Nuove parole per l’antimafia

Non ha affatto ragione chi richiama l’espressione dei “professionisti dell’antimafia”. Primo perché Sciascia non l’ha mai scritta, secondo perché l’uso che se ne fa è spesso strumentale e serve a delegittimare furbescamente chi la lotta alla mafia la fa davvero.
L’espressione è impropria, eppure il problema c’è anche se per molto tempo abbiamo finto di non accorgercene provando a salvaguardare una unità nella lotta alle mafie che pensavamo fosse utile. E, per la verità, in una prima fase ci siamo riusciti. Oggi però quell’unità non c’è più. E anche la lotta alle mafie – dalle istituzioni ai partiti ai movimenti – dopo anni di risultati importanti segna il passo. Per questa ragione, è necessario per l’antimafia ripensare il suo percorso. Da qualunque punto di vista la si voglia praticare.
Chi frequenta il mondo dell’antimafia lo sa: il fronte costruito dopo le stragi del 1992 non esiste più, s’è rotto. Da molto tempo. Le elezioni comunali di Palermo, poi le Regionali siciliane sono state in questo senso la dimostrazione plastica delle divisioni. Il risultato è stato prima la frattura dei movimenti, poi alleanze imbarazzanti e infine la derubricazione delle tematiche antimafia a grottesche e inutili contese.
Le elezioni regionali e politiche alle porte producono una situazione elettrica che coinvolge, in modo diretto o indiretto, partiti, liste civiche, reti, associazioni e movimenti e aprono scenari nuovi con polemiche violente, alleanze innaturali tra antichi nemici, divisioni tra vecchi amici, spregiudicatezze. Il rischio, ancora una volta, è di schiacciare la lotta ai clan dentro la polemica. Il vantaggio, per una volta, è che gli schieramenti faranno chiarezza sulle posizioni sfatando il mito dell’unità. Che non esiste più (basti guardare le presenze e le assenze nelle liste). Che non può essere un assioma, ma il frutto di un lavoro costante di confronto.
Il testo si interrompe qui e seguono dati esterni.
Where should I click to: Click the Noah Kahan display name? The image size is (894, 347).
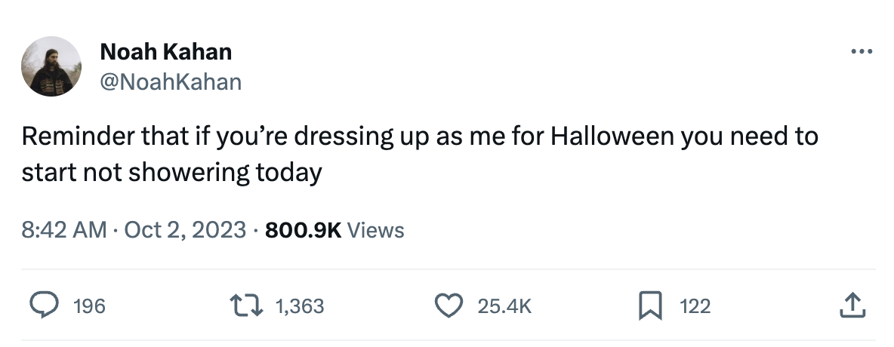(x=166, y=52)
Davanti a noi, allora, c’è una sfida. Che deve passare per l’autocritica e la chiarezza. Per nuove parole. E’ giusto e legittimo l’impegno politico di chi fa antimafia. Ma l’antimafia in politica non deve essere di chi la fa nella società. L’antimafia è un prerequisito dell’agire pubblico e la risposta alla crisi  dell’antimafia è allora la partecipazione fondata sui temi, non la costruzione di personaggi, gruppi o lobby. Altrimenti ai vecchi mostri dell’antimafia ne aggiungeremo di nuovi. Di tutto questo s’è discusso durante l’assemblea dell’associazione daSud, “Restart antimafia”, lo scorso 12 gennaio a Roma. Di un percorso aperto al contributo di tanti per costruire, e praticare, una nuova antimafia sociale e popolare.